[Records contained in a dataset]
━━━━━━
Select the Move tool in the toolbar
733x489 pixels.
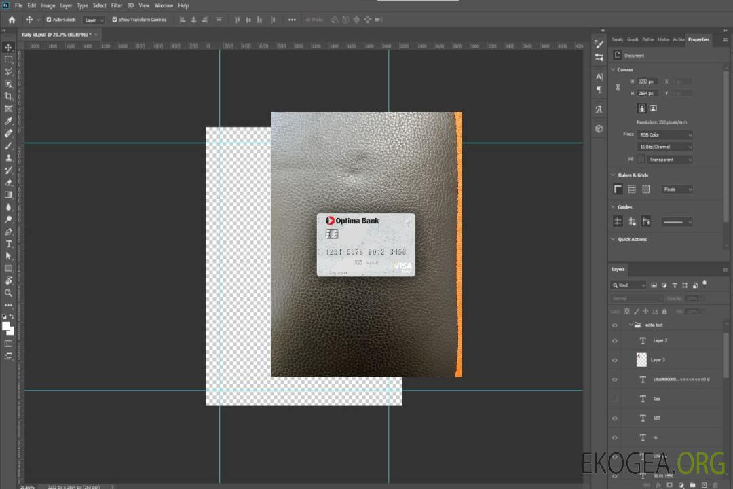(9, 47)
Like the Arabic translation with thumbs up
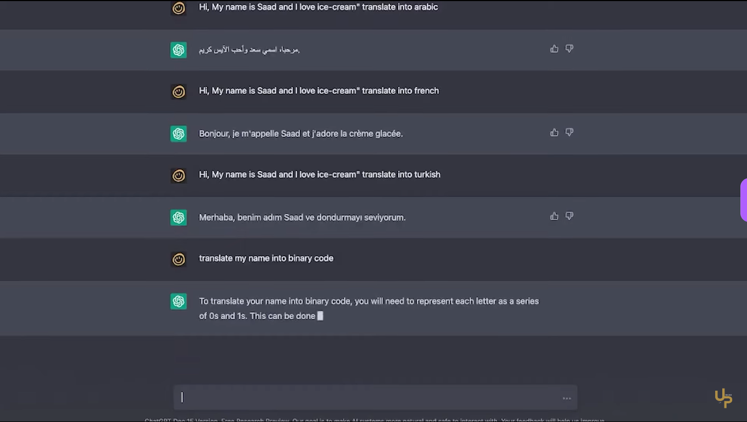This screenshot has height=422, width=747. point(554,49)
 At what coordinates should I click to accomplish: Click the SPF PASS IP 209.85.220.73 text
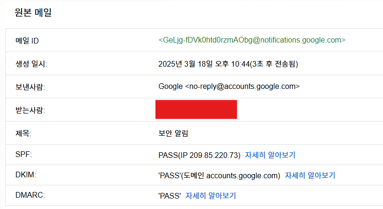coord(200,155)
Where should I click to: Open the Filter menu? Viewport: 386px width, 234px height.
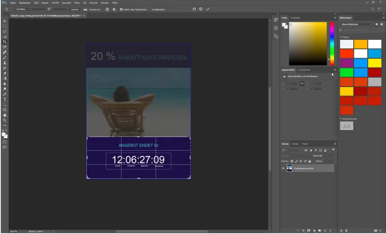77,3
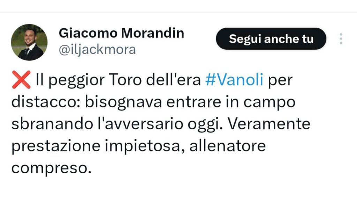Viewport: 357px width, 202px height.
Task: Open profile via Giacomo Morandin display name
Action: (121, 33)
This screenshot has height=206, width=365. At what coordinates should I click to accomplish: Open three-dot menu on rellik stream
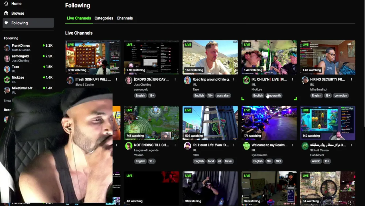click(x=234, y=145)

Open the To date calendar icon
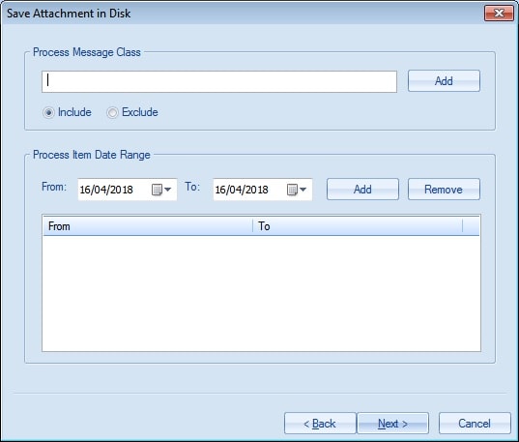coord(292,190)
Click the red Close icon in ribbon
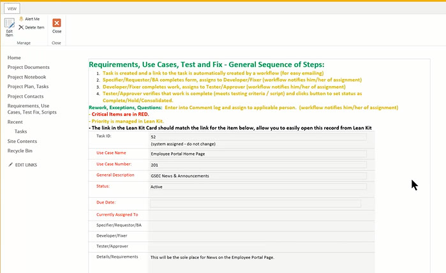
━━━━━━
## [Task goal]
Once the pictures are removed, repeat all of the data above exactly.

## [Written solution]
Select the Move tool in the toolbar
733x489 pixels.
(9, 47)
Like the Arabic translation with thumbs up
This screenshot has height=422, width=747. point(554,49)
 At what coordinates should I click to accomplish: Click the SPF PASS IP 209.85.220.73 text
coord(200,155)
Where should I click to: Open the Filter menu? Viewport: 386px width, 234px height.
77,3
Viewport: 357px width, 202px height.
Task: Open profile via Giacomo Morandin display name
Action: (121, 33)
This screenshot has height=206, width=365. At what coordinates should I click to accomplish: Open three-dot menu on rellik stream
click(x=234, y=145)

Open the To date calendar icon
coord(292,190)
Click the red Close icon in ribbon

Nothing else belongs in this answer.